“When I see equations, I see the letters in colors — I don’t know why. As I’m talking, I see vague pictures of Bessel functions from Jahnke and Ernde’s book, with light-tan j’s, slightly violet-bluish n’s, and dark brown x’s flying around. And I wonder what the hell it must look like to the students.”— Richard Feynman
The learning styles theory suggests that people have preferred ways of receiving information (visual, auditory, or kinesthetic, aka VAK) and that instruction should be matched to these preferences for optimal learning. It’s an appealing idea: identify each student’s learning style, tailor your teaching accordingly, and watch learning improve. The only problem? Decades of research have failed to find evidence that this matching actually works. Study after study shows that matching instruction to supposed learning styles doesn’t improve learning outcomes. The matching hypothesis is dead.
This point has been made over and over again. Articles debunking learning styles appear regularly, each one hammering the same nail. And yet some forms of the myth persist, and it’s even baked into AI systems, as I demonstrated in 2023 when I showed how language models cheerfully generate learning styles content, complete with perfectly formatted tables matching teaching strategies to VAK categories.
And I’ve noticed something else: there’s a certain glee researchers and instructional designers take in debunking all this. A triumphant “gotcha!” aimed at teachers who’ve been duped by pseudoscience. I get it. The research is clear. The debunking is deserved. Message received.
But here’s what bothers me about this repeated, gleeful dismissal: we might be throwing out something genuinely important along with the pedagogical snake oil of learning styles.
We can reject pseudoscience without becoming reductive about how minds work.
I should know. I’ve been guilty of this myself. Back in 2009, I wrote a blog post titled “Teaching to Learning Styles: What Hogwash” where I enthusiastically joined the debunking bandwagon. I wasn’t wrong about the research. The matching hypothesis remains bunk. But I think in our rush to debunk learning style we may have thrown out the baby with the bathwater. We may have in the process, missed certain critical aspects of what it means to learn.
Some context setting is needed.
A few years ago, my colleagues and I studied the four mathematicians who won the Fields Medal in 2014, the closest thing mathematics has to a Nobel Prize, in an article titled “Creativity in Mathematics and Beyond – Learning from Fields Medal Winners.” What we found was striking: each of them had developed a completely different way of engaging with mathematics. Manjul Bhargava finds mathematics in tabla rhythms and Rubik’s Cubes, turning to his drums when stuck because “Indian classical music, like number theory research, is largely improvisational.” Maryam Mirzakhani sprawls giant sheets of paper across her floor, sketching geometric structures creating “elaborate stories” with mathematical characters that evolve and surprise her. So much so that her daughter thought she was a painter. Martin Hairer hears “music in noisy equations” and created award-winning DJ software. Artur Avila calms chaos through rapid visualization. (You can read more about their approaches in our full article.)

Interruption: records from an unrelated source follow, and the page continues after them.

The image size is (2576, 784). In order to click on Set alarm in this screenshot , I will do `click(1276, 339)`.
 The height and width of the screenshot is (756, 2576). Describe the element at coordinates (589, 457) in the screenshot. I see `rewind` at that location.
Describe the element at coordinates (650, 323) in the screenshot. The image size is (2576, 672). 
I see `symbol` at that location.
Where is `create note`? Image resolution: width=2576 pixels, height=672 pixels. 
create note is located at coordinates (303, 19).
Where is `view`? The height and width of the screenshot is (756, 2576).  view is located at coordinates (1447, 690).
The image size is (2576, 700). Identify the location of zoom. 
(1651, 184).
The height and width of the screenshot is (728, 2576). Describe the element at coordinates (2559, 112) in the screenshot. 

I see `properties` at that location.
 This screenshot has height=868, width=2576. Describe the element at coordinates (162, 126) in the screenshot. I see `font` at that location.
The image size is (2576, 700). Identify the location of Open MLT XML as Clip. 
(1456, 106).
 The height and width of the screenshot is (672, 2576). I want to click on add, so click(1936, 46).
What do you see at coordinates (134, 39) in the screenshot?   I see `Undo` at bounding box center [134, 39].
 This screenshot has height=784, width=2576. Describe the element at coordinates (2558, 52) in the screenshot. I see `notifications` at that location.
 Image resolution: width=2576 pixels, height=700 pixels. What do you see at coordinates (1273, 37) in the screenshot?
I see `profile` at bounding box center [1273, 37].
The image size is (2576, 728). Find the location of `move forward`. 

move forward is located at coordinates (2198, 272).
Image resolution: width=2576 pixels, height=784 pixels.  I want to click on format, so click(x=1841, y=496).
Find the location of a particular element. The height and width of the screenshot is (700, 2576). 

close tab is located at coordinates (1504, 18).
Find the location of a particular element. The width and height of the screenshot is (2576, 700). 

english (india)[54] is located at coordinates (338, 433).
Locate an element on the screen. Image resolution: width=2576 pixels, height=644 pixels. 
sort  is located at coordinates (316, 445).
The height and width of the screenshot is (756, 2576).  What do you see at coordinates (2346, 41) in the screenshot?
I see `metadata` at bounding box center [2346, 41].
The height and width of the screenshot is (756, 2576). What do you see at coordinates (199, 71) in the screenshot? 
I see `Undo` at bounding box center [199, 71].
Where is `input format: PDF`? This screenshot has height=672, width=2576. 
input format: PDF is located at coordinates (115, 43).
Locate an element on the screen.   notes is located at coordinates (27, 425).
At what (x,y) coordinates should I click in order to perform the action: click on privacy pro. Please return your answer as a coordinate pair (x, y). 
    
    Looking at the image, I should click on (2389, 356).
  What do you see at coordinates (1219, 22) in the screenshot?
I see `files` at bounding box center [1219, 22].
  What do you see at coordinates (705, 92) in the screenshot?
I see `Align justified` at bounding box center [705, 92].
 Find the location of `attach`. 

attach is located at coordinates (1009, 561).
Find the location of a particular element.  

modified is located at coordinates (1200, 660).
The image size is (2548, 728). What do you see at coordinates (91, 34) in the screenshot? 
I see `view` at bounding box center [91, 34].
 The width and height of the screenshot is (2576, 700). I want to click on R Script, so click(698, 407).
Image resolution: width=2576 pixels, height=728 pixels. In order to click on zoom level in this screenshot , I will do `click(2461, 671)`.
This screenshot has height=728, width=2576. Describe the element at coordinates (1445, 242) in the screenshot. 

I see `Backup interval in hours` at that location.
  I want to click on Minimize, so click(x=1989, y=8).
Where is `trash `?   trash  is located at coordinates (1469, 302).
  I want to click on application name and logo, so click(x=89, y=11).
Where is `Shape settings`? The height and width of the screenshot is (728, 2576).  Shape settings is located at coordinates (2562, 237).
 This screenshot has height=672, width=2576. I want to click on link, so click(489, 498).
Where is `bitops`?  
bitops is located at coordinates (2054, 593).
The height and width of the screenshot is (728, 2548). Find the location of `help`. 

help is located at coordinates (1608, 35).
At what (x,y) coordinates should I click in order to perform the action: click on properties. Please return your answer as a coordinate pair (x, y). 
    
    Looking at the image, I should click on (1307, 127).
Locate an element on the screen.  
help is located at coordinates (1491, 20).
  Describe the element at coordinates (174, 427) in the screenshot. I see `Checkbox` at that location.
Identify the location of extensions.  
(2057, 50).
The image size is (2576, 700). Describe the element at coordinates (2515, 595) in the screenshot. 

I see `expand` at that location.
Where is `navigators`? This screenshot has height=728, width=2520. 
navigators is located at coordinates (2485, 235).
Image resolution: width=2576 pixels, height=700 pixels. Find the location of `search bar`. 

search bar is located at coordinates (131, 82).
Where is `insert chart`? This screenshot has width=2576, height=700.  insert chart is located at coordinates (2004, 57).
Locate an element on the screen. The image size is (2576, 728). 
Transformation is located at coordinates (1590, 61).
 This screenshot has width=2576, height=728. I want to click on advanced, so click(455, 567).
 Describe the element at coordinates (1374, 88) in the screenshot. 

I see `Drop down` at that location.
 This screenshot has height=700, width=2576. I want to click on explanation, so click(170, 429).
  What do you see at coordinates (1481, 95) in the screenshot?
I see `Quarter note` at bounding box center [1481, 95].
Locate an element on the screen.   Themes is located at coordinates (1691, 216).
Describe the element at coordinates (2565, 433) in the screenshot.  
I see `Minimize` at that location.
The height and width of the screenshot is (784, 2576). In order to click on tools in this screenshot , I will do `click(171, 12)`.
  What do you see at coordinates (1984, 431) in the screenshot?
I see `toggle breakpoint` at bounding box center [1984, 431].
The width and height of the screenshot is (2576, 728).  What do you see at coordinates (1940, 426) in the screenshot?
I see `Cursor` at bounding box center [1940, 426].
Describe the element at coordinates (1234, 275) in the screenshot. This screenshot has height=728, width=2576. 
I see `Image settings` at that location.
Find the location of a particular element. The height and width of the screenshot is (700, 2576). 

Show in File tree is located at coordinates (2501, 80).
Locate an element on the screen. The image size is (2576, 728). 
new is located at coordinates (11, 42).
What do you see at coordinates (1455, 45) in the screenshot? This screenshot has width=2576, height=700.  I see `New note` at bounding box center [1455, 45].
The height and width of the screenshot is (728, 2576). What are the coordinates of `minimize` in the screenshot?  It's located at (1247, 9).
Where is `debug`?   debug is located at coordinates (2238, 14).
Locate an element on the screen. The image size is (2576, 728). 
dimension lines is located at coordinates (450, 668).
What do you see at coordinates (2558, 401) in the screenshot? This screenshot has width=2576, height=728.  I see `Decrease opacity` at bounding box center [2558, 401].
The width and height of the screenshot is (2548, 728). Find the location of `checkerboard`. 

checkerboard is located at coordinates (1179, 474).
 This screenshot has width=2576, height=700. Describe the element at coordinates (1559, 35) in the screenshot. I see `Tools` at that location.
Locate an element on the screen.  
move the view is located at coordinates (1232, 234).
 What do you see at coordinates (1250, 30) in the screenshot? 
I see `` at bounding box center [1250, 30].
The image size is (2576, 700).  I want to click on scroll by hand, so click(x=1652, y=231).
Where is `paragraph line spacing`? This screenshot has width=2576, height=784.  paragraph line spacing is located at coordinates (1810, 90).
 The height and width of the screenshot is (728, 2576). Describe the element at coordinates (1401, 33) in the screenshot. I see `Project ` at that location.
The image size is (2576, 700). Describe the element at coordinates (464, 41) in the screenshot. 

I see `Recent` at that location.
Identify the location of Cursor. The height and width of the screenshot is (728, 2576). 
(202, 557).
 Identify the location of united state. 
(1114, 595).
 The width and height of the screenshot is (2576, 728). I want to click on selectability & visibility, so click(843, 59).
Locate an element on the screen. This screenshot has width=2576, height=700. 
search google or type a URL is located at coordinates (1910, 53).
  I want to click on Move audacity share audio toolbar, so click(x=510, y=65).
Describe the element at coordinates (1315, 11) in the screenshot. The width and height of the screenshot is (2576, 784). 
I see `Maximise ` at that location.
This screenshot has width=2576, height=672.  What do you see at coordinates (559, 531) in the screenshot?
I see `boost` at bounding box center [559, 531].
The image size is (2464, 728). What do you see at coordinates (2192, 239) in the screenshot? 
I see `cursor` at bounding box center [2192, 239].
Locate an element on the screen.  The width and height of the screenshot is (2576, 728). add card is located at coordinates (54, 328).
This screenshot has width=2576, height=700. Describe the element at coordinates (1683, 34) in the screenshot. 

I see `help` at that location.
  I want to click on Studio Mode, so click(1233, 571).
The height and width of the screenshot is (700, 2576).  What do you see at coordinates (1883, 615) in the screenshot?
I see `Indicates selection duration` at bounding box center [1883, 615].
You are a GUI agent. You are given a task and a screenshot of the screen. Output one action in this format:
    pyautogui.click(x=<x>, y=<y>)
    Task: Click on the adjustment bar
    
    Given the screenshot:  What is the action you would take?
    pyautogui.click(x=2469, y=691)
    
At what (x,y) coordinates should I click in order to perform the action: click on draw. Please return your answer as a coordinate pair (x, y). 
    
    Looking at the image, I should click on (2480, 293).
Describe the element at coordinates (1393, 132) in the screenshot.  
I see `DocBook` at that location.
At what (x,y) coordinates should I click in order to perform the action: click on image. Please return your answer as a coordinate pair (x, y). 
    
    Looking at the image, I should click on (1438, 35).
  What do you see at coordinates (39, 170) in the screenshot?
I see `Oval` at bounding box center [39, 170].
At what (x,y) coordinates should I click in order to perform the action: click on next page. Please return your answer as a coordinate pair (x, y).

In short, these are not just different “preferences,” they represent fundamentally different cognitive approaches to mathematical problem solving, what my colleagues and I have called transdisciplinary cognitive skills, ways of thinking that cut across traditional boundaries through perceiving, patterning, embodied thinking, and more.
If this is true of mathematics, what about other domains?
This perspective is not new. Einstein imagined riding beams of light. Feynman saw equations in colors because of a book he had read in his childhood. Darwin sketched crude evolutionary trees in his notebooks, working out species relationships visually with his famous “I think” diagram. In addition, he walked his daily “thinking path” at his estate, using the slow, methodical rhythm to work out evolutionary theory. Barbara McClintock developed what colleagues called “a feeling for the organism,” talking to her corn plants and intuiting genetic patterns decades before molecular biology could explain them.
These weren’t quirky personal details; they were integral to how these minds worked.
When we dismiss individual differences in thinking as “learning style myths,” we risk losing sight of these cognitive realities. Yes, there’s no such thing as a “kinesthetic learner” who can only learn through movement. But there absolutely are people who think more effectively through movement, spatial relationships, auditory patterns, or visual representations.
Here’s the thing: the people who speak of learning styles got the mechanism completely wrong, but they were responding to something real. When people insist that they’re “visual learners,” they might not be describing fixed learning channels. They might be recognizing certain genuine differences in how they process some kind of complex information, differences shaped by their backgrounds, experiences, and the cognitive approaches they’ve developed.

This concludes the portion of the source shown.